Title - 'Music for a Viennese Salon'
Artist - Night Music
Here on the quite uniquely breathtaking Music for a Viennese Salon (out now via AVIE Records), Philadelphia-based period-instrument ensemble Night Music re-creates an afternoon of music making from October 1801 at the Austrian capital’s Palais Arnstein.
Complete with a flamboyant Quintet for flute and strings by Joseph Kraus, a duo by Carl Ditters von Dittersdorf for the unusual combination of viola and double bass, and a chamber arrangement – by the impresario Johann Peter Salomon in the same instrumentation as the Kraus Quintet – it's actually hard to say which culminate in being the most adroit of symphonic surprises once they reach your ears (pun intended, sorry!).
Joseph Martin Kraus (1756 – 1792)
Quintet in D, VB 188, for flute and strings
1. I. Allegro moderato (14.12)
2. II. Largo (7.09)
3. III. Finale: con brio (6.40)
Carl Ditters von Dittersdorf (1739 – 1799)
Duetto in E-flat, Kr. 219, for viola and violone
4. I. Allegro (4.40)
5. II. Menuetto I (2.47)
6. III. Adagio (2.47)
7. IV. Menuetto II (2.20)
8. V. Andante: Tema con variazioni (3.33)
Franz Joseph Haydn (1732 – 1809)
Symphony in G, Hob. I:94, “Surprise” (arr. Johann Peter Salomon for flute and strings)
9. I. Adagio – Vivace assai (7.36)
10. II. Andante (6.16)
11. III. Menuetto (4.39)
12. IV. Allegro di molto (4.04)
Recorded back on August 27th, 28th, and 29th, 2018, at the Immanuel Highlands Episcopal Church, Wilmington, Delaware, produced by Erin Banholzer and engineered by Loren Stata, period-instrument ensemble Night Music, quite literally, make these recordings freshly their own here.
Opening with Kraus' 14 minute Allegro moderato, from his Quintet in D, VB 188, for flute and strings, the flighty number is crisply effervescent here, as one could only hope to expect, and yet Night Music seems to ornately cut and run with Kraus' inbred thoughts and wishes for the work almost seamlessly.
Another stand out is the gently foreboding work found within Andante: Tema con variazioni from von Dittersdorf's Duetto in E-flat, Kr. 219, for viola and violone.
Overall not a long work, but with Night Music bringing all his nuances to the fore in such dedicated style, the work is one quite magnificently dulcet beast, that's for sure.
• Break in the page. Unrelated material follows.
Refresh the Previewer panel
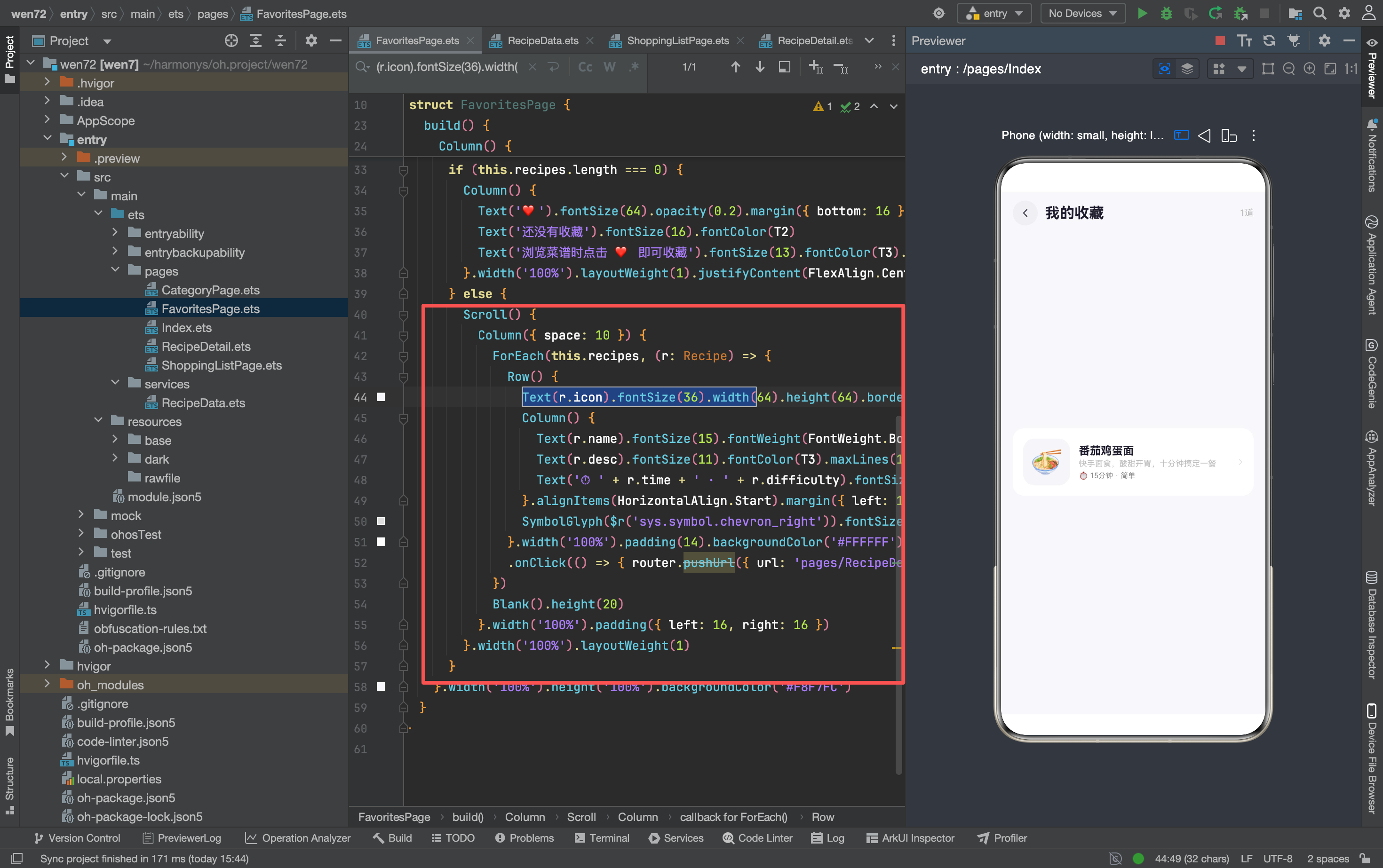1383x868 pixels. coord(1269,40)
The last one I shall highlight here is the simply breathtaking Adagio – Vivace assai from Haydn's Symphony in G, Hob. I:94, “Surprise” (arr. Johann Peter Salomon for flute and strings).
Running at just under 8 minutes, it is a pure, and unadulterated work of pristine musical art and fully deserves its place (as part of a complete work) here on this expertly arranged new CD from Night Music (via AVIE Records).